In Apostol's analytic number theory book, one of the properties listed for divisibility is:
n | 0 (every integer divides zero)
and also, something like 'zero divides only zero'
Could someone please explain what the crap he means? I thought you couldn't divide by zero!
The thing is that he is looking at "divisibility", the definition of divisibility is that a|b means that there exists an integer c such that ac=b.
So 0|0 means there exists a c such that 0*c=0, does there exist such an integer? of course, in fact any will do. Note we can define "divisibility" without actually doing any division so no we are not dividing by 0.
Thanks kamil, I just realised I actually misread the original question lol.

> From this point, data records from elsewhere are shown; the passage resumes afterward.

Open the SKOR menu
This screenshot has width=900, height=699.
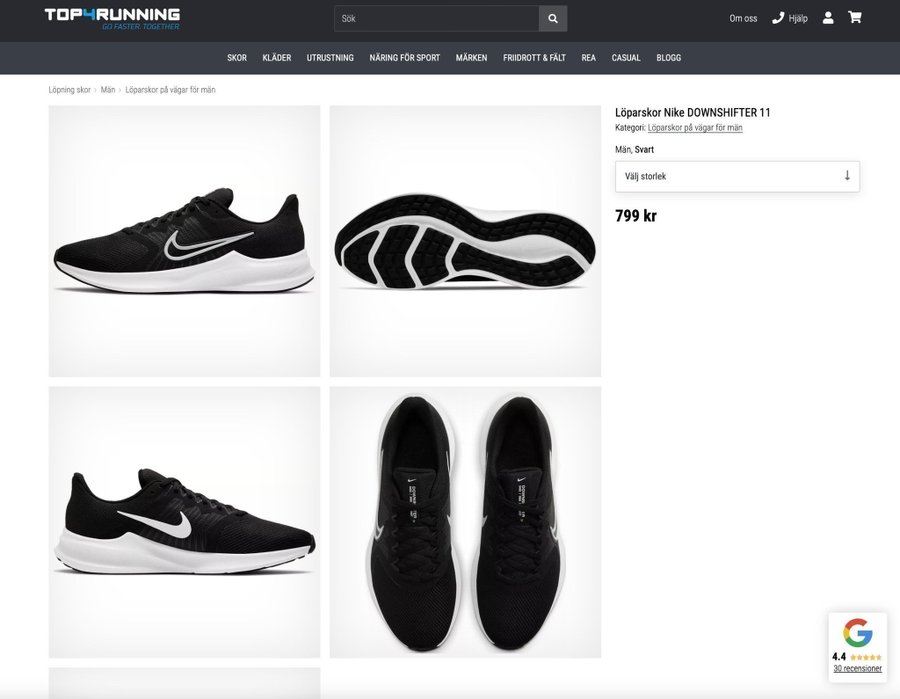[237, 58]
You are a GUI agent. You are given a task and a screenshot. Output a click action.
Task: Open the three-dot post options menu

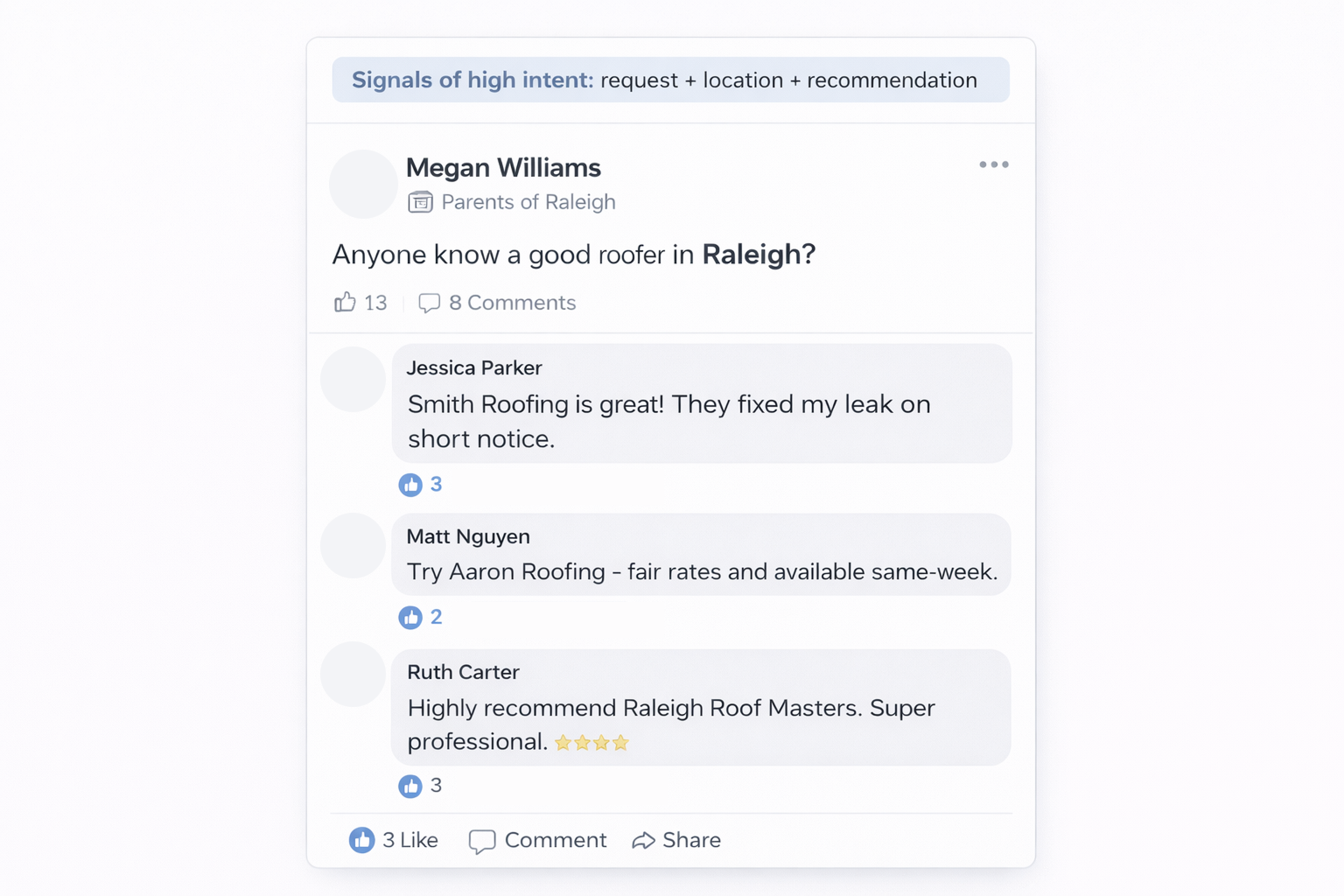click(x=993, y=164)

n | 0 (n divides 0) is NOT n/0. It is the other way around (0/n)
n/0 is n
divided by 0, 0/n is n dividing 0. The two are opposite. So n | 0 is the same as saying 0/n = an integer.
For example, 1 | 5 because 5/1 = 5 an integer. 2 | 6 because 6/2=3 an integer.
Another example, you may come across a property:
if a | b, and b | c, then a | c. This means if a divides b, and b divides c, then a divides c. Or, b is able to be divided by a, and c is able to be divided by b. Then c is able to be divided by a.
proof: if a | b, then b = an for some n (so b/a = an/a = n integer) and b | c means c = bm for some m for the same reason.
So c = bm = (an)m = a(nm), so c/a = a(nm)/a = nm integer. Which means a | c.